Stored data entries
---------------
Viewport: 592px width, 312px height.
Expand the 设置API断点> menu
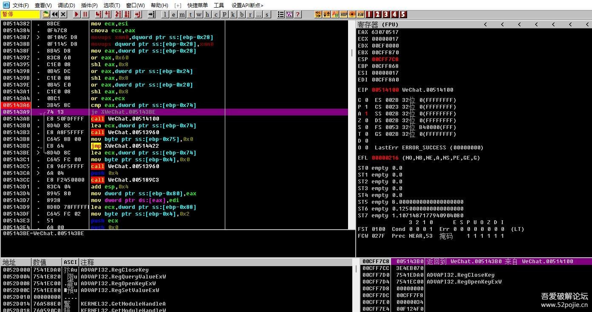click(247, 5)
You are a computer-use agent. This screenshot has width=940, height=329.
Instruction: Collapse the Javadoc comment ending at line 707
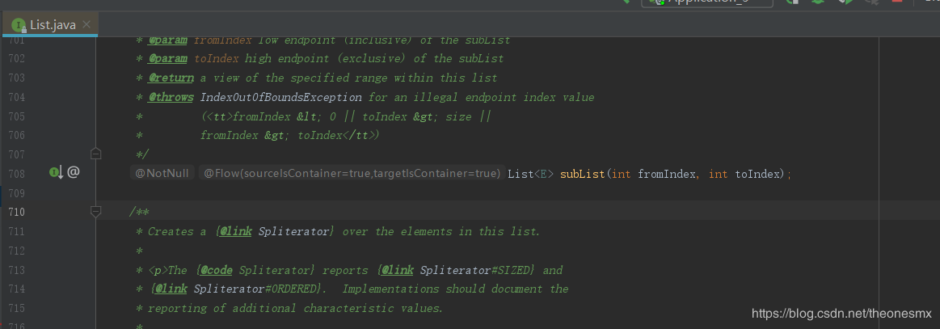pyautogui.click(x=95, y=154)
---------------
No pictures belong in the output. It should reproduce exactly the lines from the one containing "Expand the 设置API断点> menu" through the end of the data, both ends included.

- [Solution to this exercise]
Expand the 设置API断点> menu
click(247, 5)
You are a computer-use agent. This screenshot has width=940, height=329.
Instruction: Collapse the Javadoc comment ending at line 707
pyautogui.click(x=95, y=154)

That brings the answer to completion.